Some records
○ ○ ○ ○

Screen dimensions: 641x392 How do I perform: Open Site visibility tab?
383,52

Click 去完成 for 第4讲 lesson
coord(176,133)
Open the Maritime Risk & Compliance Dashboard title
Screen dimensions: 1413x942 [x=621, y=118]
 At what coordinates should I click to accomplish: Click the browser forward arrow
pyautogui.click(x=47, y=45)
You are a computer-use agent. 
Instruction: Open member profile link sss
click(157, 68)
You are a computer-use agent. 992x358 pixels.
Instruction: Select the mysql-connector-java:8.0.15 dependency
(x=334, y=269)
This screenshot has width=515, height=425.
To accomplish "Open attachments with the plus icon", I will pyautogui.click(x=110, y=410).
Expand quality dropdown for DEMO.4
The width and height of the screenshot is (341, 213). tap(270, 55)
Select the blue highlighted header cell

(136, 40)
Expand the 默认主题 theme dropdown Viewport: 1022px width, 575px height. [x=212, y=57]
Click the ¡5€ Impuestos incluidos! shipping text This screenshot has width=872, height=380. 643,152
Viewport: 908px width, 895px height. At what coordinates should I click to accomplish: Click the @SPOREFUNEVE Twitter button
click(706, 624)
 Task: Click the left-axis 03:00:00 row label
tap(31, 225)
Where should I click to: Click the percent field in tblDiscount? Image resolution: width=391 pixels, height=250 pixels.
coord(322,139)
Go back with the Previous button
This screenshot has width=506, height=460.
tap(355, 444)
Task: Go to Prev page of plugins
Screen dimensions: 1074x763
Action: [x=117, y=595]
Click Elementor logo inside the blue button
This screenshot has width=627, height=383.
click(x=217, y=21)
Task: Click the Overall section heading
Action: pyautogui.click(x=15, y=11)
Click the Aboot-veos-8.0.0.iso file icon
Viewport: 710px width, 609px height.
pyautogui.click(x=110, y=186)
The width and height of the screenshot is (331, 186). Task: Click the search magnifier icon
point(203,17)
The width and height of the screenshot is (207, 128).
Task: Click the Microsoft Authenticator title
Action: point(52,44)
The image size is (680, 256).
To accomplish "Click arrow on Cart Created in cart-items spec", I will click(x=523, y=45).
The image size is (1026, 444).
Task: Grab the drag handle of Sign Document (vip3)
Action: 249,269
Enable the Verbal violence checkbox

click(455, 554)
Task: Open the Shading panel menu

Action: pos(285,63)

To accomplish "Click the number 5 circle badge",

○ ○ ○ ○

Retype the records word for word, starting with the line that contains "Enable the Verbal violence checkbox" and going on through the last line of the records.

**Result below**
Enable the Verbal violence checkbox

click(455, 554)
Task: Open the Shading panel menu

Action: pos(285,63)

To accomplish "Click the number 5 circle badge",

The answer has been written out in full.